I attended the viewing for a colleague’s husband Wednesday afternoon. He had passed quickly after being diagnosed with pancreatic cancer. That’s not what got him though. His cancer was actually shrinking with the treatment he was on, by almost half. No, they found a brain tumor after he became increasingly dizzy. That was too much.
There’s something about a good bike ride that can turn around a sad story for me every time. I headed straight home, kissed Mrs. Bgddy repeatedly, and got ready to ride. For once, my wife rode with and we left early, about twenty minutes, for some extra miles. She rode on while I headed back to the house to grab my friend, Chuck.
Two miles in we caught up to my wife. A mile later we were standing on the side of the road. I’d hit a little pothole and broke a spoke nipple. I twisted the loose spoke around an adjacent spoke and opened up the brake release. We rolled on, opting to do the whole route. My wife headed home while Chuck and I pushed on.
A half mile later the spoke came loose from the good spoke and wrapped itself around the axle. No chance of saving the spoke now, so I wrapped it ugly around the good spoke again. It wasn’t going to come loose again.
Now, you might think that I was all kind of messed up, with the viewing anxiety, seeing a friend grieving over the spouse she’d loved… now messing with the spoke…. But no. I was still out for a bike ride in shorts and short sleeves, at 5:30 on a Wednesday evening, at the end of September – and I’d rolled over 1,000 miles for the month a few miles back.

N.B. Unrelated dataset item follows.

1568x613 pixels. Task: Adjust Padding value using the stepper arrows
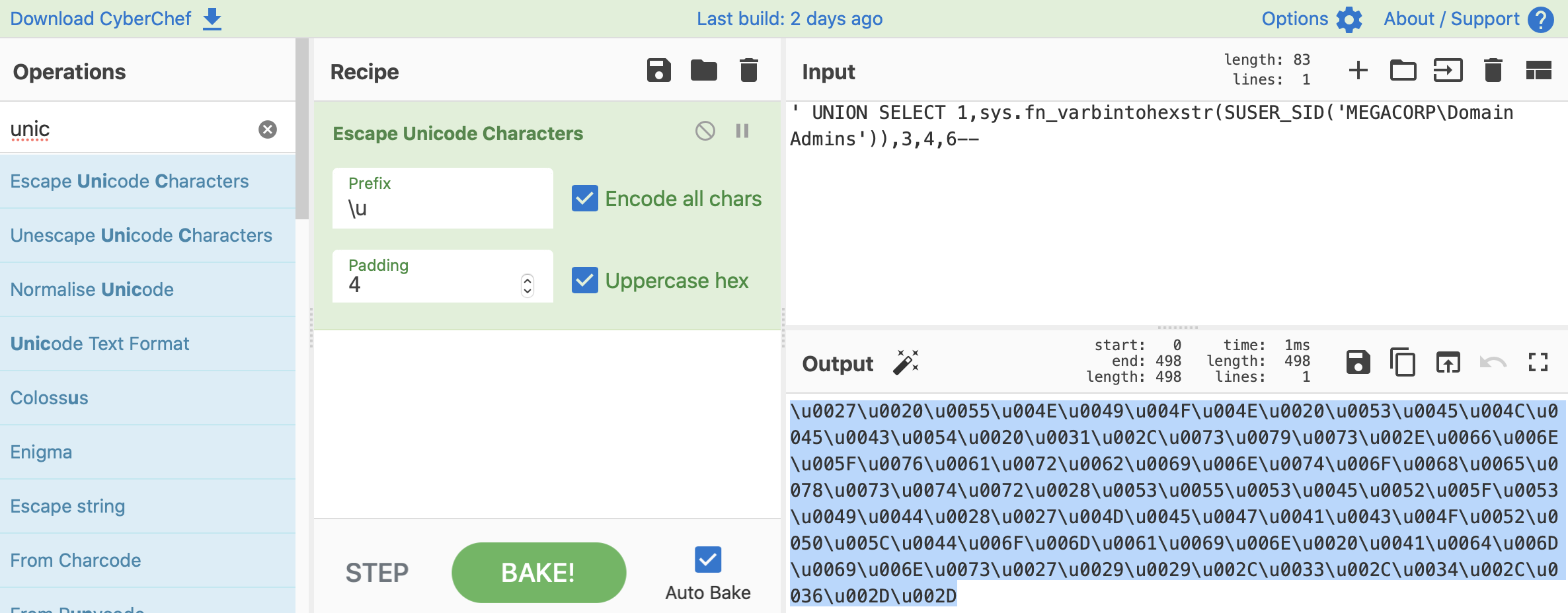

The wheel held up from there and we made it to the bike shop without incident where I was hoping I could borrow a wheel for a couple of days so Matt could rebuild mine…. Instead, he just fixed it on the spot. New spoke and trued, out the door. I put the tube and tire on, checked that the tire was seated properly, and while I was messing with that, Chuck and Matt made plans for the new paint job for his Tarmac.
Done, we rolled out.
The ride home was all tailwind and fast. My wife rolled in with the kids and pizza for dinner right behind us. My day was rough but the evening more than made up for it.
I sobered up when I was just a kid, coming up on a quarter-century ago, with the simple hope my life would end up okay. Just okay would have been awesome contrasted with what I left behind. There’s a lot of chaos in my life lately, but I have faith I’ll make it through, because as tough as things may seem, my troubles pale in comparison to those of my drunk days…
I heard something that made me chuckle, paraphrasing:
Now, we often hear people say that their worst day sober is better than their best day drunk and I feel sorry for them. I had some really good days when I was drinking and they were definitely better than my worst day sober. However, there is no doubt that my worst day sober was vastly better than my worst day drunk and my best day sober was vastly better than my best day drunk.
All I need is to spend some time with my wife, kids and a friend or two on our bikes to realize how good I’ve really got it. Oh, and let’s not forget, some pizza pies to go around. Gotta love the pizza.